- **Directions**:
Convert the data from the line with "You are a GUI" through the line with "click(109, 165)" into a JSON list of strings, one string per line, with blank lines skipped. Leave the pictures out of the answer.

- **Stored items from a collection**:
>>>

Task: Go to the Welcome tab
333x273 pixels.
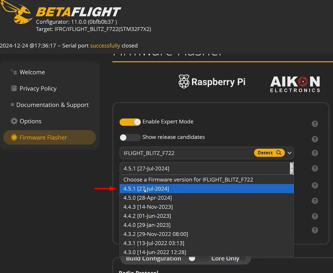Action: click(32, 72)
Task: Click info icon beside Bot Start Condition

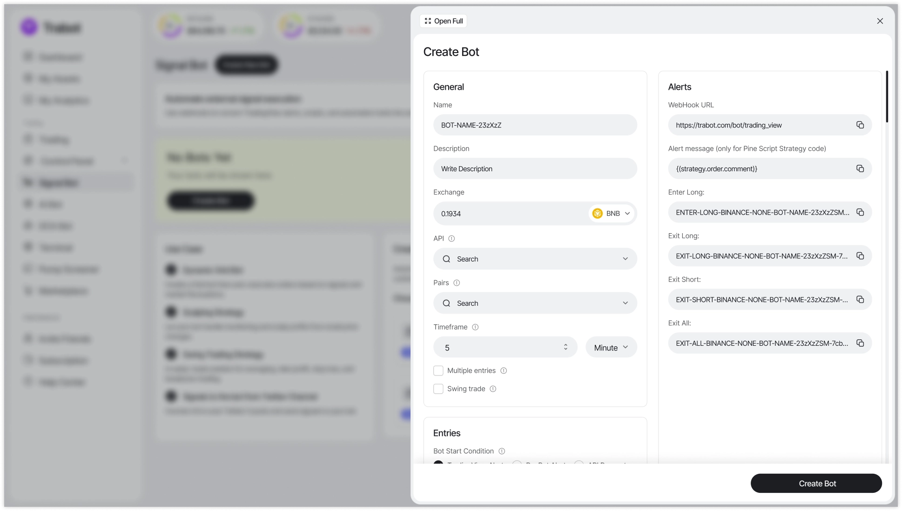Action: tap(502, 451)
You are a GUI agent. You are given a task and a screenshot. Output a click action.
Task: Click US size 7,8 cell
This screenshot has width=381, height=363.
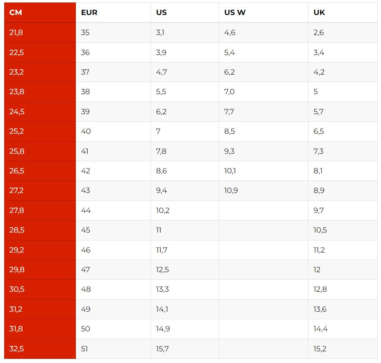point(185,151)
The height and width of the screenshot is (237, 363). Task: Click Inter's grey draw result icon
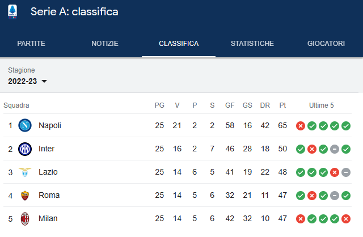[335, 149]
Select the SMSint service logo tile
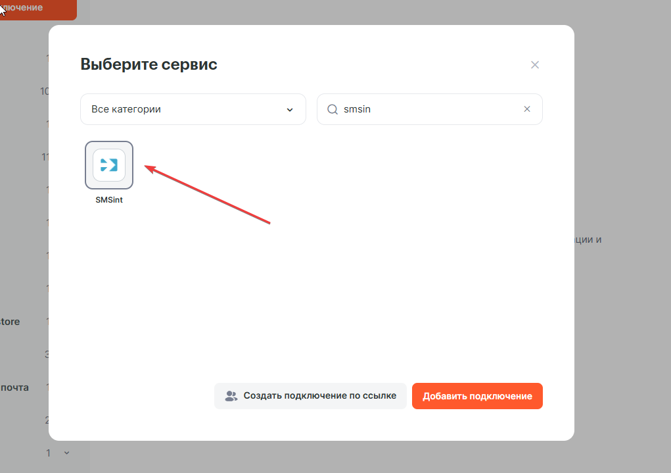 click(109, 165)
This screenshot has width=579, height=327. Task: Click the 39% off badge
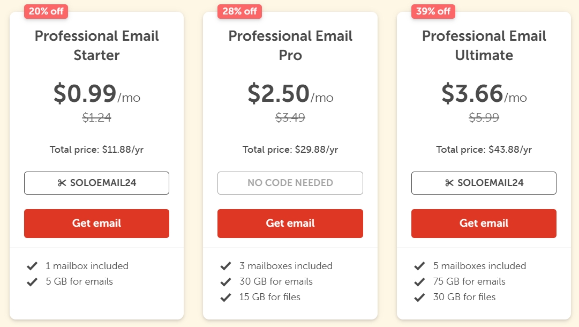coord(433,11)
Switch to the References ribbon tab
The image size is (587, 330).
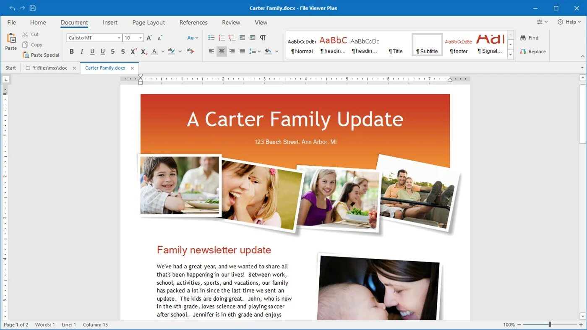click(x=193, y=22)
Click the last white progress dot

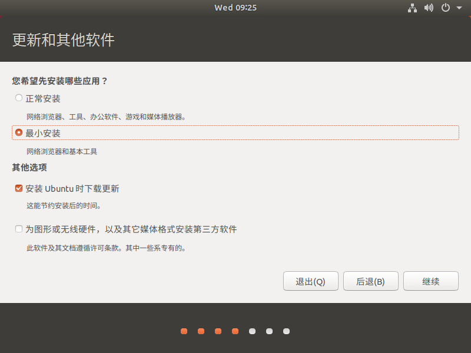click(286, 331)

<<<
>>>

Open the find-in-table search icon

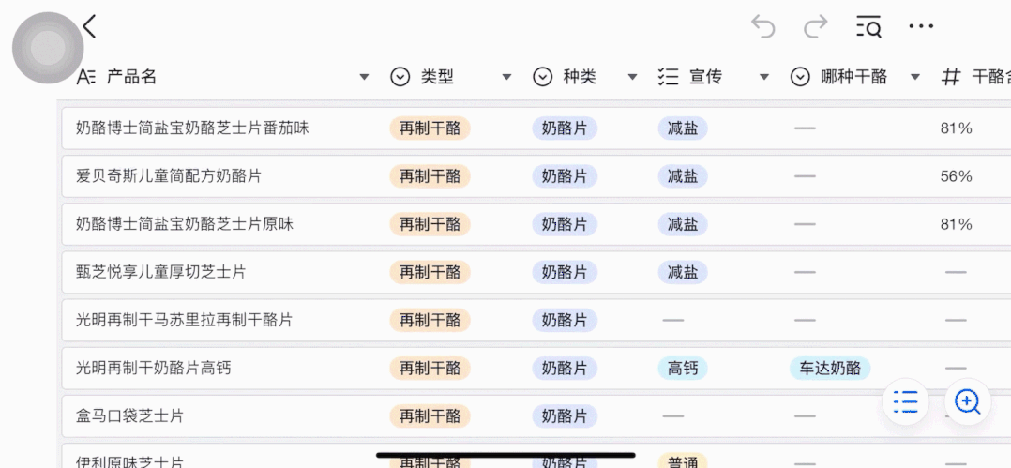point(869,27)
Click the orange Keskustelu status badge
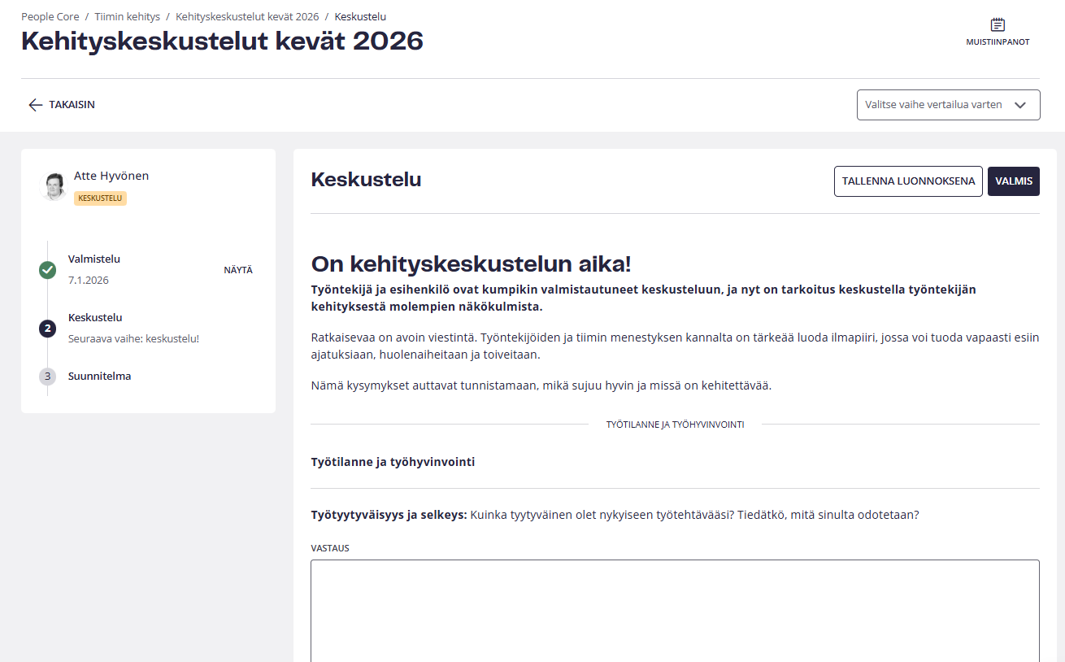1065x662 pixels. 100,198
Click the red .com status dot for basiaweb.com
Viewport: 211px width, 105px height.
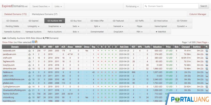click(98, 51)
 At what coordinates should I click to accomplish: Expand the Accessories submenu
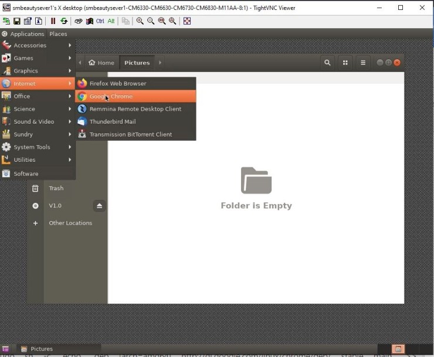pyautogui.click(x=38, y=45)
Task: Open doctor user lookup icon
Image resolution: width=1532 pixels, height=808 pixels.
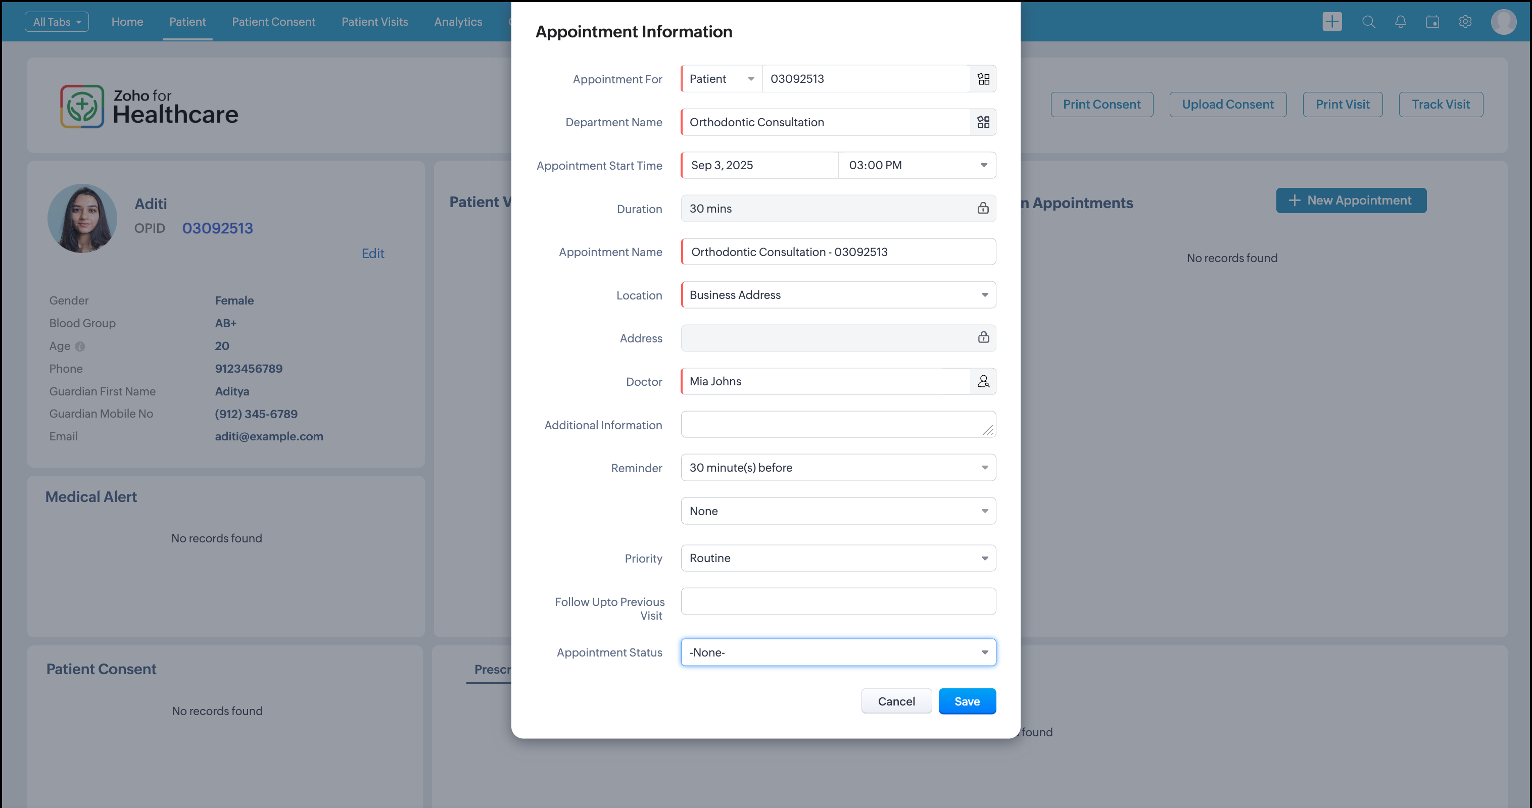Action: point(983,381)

<<<
>>>

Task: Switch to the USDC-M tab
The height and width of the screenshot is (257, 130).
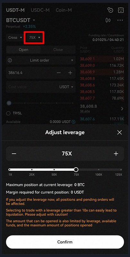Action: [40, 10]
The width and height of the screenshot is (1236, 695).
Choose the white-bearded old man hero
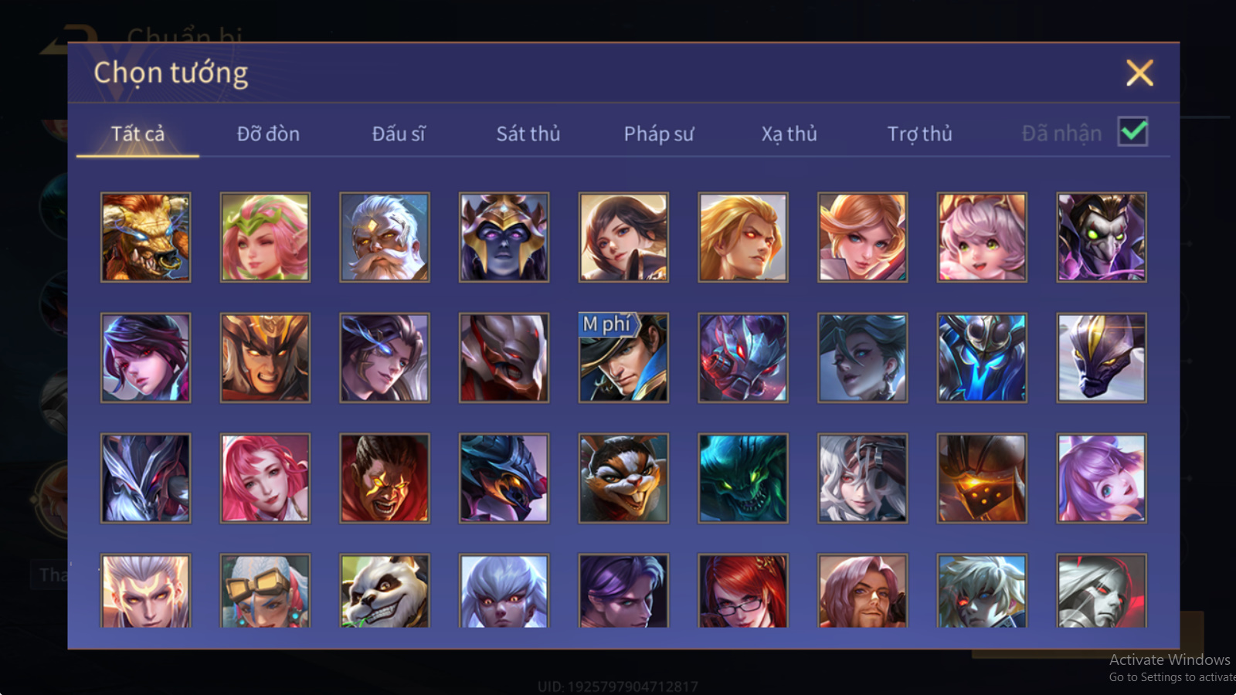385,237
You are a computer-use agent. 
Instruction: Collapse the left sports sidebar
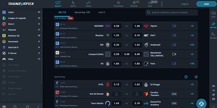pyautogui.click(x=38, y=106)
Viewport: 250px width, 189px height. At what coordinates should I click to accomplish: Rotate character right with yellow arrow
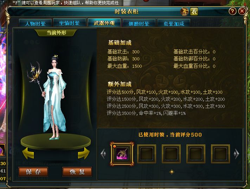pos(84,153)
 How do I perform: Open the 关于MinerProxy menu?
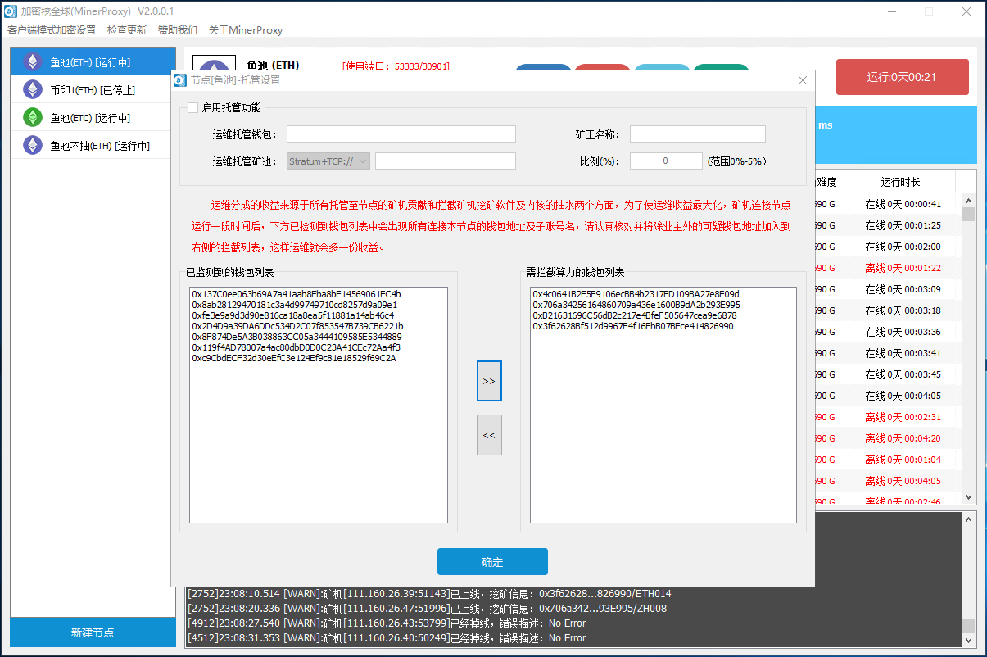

<<<

- **Solved problem**:
[
  "You are a GUI agent. You are given a task and a screenshot. Output a click action.",
  "Task: Click US size 7,8 cell",
  "This screenshot has width=381, height=363.",
  "point(185,151)",
  "The height and width of the screenshot is (237, 363). Task: Click Inter's grey draw result icon",
  "[335, 149]",
  "Select the SMSint service logo tile",
  " click(109, 165)"
]